**Prompt**. Translate this sentence from the forum thread about wire connectors into Spanish: "I think they may be Australian or From New Zealand."
══ Passage given
# Does anyone know where I can buy these Please?



## teemyob (Nov 22, 2005)

They are wire but connectors.

I think they may be Australian or From New Zealand.


Manufacturer may be Utilux !

Anyone know please?

TM


----------



## clive1821 (Mar 27, 2010)

Bit out of focus T can't quite see what it is to be able to help you

It looks like a bt line cable conector


----------



## tonka (Apr 24, 2006)

Its a scotchlok... on ebay.. !!

http://www.ebay.co.uk/itm/3M-Scotch...oneLeads_RL&hash=item2ebc418b64#ht_1212wt_689

http://www.ebay.co.uk/itm/3M-Scotch...honeLeads_RL&hash=item3cc13d1b7b#ht_556wt_689

or find a frienly Bt engineer... Not hard to get...


----------



## teemyob (Nov 22, 2005)

*Magic*

You're both Magic.

Thank you.

I don;t know any BT Engineers (or do I?).
════
══ Stored rows
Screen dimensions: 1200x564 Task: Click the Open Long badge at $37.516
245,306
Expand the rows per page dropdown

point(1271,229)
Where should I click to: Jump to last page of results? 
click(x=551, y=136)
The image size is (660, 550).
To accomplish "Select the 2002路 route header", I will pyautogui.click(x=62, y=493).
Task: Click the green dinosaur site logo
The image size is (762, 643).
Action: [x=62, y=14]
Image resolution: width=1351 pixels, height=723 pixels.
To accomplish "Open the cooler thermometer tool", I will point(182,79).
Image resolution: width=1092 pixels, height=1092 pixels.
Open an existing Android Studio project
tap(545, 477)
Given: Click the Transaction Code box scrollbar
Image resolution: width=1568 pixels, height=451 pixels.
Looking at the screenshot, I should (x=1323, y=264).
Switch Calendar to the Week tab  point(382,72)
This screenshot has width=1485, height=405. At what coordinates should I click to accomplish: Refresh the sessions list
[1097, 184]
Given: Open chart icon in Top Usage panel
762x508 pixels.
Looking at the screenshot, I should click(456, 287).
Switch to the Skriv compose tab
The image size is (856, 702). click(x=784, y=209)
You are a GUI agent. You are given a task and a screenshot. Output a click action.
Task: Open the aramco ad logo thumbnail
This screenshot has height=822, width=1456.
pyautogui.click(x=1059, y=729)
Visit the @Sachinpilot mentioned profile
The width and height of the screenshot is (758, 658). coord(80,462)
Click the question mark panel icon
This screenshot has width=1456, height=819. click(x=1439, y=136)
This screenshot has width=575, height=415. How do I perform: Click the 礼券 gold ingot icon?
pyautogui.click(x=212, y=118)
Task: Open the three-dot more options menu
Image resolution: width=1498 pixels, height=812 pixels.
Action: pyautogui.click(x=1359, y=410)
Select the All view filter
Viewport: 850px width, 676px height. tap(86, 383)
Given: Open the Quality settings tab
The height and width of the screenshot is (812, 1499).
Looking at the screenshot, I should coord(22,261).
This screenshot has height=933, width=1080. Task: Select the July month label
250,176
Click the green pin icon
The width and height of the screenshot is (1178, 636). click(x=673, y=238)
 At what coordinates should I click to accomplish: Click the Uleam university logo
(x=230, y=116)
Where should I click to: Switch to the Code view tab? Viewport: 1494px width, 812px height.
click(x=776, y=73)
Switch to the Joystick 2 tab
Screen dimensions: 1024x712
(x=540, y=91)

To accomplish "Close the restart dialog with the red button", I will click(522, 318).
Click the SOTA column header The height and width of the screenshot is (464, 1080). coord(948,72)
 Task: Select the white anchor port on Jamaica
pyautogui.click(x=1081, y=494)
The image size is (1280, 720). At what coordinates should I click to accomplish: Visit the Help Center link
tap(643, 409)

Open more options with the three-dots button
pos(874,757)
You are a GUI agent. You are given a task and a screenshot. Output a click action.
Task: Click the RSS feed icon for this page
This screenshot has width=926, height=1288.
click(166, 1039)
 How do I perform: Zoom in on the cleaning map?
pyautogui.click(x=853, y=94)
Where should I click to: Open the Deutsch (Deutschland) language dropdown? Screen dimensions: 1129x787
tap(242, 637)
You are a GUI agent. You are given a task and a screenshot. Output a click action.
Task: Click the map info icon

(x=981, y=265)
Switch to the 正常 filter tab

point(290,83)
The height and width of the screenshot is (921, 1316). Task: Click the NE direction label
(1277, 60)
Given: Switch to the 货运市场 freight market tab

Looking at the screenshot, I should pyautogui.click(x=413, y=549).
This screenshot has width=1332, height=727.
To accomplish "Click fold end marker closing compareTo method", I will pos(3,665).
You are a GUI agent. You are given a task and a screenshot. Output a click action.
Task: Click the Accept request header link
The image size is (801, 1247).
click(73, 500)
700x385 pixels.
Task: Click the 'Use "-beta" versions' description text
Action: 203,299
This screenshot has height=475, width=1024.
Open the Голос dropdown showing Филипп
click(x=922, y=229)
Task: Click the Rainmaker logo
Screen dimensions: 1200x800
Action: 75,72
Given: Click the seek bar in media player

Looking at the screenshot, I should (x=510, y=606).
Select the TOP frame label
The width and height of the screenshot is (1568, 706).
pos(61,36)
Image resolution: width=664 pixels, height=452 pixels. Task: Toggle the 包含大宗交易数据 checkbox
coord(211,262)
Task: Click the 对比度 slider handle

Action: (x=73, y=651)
════
**Exercise output**. Creo que pueden ser australianos o de Nueva Zelanda.